- _INFORMATION_
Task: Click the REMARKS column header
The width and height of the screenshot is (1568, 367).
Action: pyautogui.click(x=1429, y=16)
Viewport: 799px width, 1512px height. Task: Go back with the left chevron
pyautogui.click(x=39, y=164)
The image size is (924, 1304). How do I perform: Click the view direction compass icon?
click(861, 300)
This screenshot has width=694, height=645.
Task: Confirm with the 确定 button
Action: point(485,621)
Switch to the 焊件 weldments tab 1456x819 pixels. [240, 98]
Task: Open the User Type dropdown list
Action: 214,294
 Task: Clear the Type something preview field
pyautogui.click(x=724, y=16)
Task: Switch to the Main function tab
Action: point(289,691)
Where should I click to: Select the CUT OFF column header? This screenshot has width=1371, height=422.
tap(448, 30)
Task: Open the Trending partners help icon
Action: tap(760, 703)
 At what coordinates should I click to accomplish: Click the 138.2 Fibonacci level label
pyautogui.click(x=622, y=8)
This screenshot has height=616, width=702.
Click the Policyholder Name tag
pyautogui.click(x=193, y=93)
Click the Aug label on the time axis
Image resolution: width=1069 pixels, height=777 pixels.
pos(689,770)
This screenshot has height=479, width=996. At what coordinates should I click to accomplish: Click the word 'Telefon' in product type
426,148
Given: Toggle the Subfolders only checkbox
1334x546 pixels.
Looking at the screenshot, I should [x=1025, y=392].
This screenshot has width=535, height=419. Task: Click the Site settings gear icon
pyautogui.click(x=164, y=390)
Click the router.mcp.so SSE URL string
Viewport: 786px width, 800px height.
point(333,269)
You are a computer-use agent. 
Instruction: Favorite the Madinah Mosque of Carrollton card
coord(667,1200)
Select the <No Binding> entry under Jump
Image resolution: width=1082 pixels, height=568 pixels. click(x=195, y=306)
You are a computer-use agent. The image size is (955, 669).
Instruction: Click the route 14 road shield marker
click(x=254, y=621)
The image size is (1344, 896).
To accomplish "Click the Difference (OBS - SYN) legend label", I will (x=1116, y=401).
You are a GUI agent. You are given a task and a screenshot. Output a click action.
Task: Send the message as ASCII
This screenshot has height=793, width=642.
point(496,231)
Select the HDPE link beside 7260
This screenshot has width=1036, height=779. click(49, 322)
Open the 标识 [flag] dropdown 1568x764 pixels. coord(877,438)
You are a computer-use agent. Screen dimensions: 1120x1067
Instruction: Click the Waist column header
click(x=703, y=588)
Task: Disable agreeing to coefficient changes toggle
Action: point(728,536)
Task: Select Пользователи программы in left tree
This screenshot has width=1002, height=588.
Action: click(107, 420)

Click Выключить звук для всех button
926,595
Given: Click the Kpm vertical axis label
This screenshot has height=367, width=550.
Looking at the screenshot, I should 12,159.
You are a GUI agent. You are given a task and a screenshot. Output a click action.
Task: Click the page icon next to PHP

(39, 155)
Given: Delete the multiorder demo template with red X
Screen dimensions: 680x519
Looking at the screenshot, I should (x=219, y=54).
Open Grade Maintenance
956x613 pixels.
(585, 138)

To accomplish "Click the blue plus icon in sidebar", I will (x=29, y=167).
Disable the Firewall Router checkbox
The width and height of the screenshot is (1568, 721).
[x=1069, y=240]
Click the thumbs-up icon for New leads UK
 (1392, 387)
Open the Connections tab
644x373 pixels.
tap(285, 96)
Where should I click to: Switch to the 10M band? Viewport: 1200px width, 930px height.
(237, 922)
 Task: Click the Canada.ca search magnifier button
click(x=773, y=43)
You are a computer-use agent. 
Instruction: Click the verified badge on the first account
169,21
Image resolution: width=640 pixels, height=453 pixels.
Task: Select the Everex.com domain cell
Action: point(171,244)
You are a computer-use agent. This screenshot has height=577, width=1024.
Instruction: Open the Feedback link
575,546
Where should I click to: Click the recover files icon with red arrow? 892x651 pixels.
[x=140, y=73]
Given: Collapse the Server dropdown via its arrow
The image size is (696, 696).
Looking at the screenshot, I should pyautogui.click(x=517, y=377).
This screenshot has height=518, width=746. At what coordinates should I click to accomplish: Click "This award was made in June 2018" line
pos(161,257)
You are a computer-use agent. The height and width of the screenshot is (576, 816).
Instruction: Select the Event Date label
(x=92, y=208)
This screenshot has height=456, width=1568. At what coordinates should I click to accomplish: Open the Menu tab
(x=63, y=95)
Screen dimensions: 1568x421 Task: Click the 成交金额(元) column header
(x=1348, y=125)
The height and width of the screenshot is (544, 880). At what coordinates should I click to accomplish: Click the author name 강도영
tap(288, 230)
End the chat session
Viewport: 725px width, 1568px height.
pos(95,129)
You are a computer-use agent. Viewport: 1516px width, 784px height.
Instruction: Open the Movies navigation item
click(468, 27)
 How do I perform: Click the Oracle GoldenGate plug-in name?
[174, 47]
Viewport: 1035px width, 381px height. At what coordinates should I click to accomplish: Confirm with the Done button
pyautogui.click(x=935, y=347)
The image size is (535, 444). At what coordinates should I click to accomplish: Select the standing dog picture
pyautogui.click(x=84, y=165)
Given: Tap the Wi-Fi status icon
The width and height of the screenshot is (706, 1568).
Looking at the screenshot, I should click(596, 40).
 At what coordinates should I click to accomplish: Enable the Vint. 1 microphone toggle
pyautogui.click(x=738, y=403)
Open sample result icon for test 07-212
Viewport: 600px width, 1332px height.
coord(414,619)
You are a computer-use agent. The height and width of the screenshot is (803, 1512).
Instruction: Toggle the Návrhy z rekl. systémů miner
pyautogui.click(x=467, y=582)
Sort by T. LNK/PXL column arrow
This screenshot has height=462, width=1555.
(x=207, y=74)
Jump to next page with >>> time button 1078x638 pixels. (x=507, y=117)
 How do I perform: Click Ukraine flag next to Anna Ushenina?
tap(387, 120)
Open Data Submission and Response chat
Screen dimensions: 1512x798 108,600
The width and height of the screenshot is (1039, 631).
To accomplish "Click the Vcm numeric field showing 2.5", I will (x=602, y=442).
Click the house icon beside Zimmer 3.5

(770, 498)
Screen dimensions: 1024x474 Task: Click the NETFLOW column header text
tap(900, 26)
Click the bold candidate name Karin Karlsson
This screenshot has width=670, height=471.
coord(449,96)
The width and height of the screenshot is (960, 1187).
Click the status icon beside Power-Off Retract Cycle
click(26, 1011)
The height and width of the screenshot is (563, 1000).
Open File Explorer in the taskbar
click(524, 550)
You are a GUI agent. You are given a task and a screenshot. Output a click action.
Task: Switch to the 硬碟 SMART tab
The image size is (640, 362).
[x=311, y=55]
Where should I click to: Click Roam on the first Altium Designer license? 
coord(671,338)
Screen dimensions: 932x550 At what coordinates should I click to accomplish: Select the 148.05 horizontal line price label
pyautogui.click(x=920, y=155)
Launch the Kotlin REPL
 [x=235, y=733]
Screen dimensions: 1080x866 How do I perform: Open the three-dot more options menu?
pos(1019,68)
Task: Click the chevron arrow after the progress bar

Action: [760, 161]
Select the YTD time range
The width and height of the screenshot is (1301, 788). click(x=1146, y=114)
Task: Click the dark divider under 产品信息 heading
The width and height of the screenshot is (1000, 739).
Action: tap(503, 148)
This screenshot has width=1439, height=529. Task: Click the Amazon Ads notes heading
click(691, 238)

- _WHAT THE TASK REQUIRES_
The exact lines of the material above starting at the one that contains "is (803, 1512)." and ending at the one that contains "Sort by T. LNK/PXL column arrow" are what to retype; leave out everything else.

- _ANSWER SECTION_
You are a computer-use agent. The height and width of the screenshot is (803, 1512).
Instruction: Toggle the Návrhy z rekl. systémů miner
pyautogui.click(x=467, y=582)
Sort by T. LNK/PXL column arrow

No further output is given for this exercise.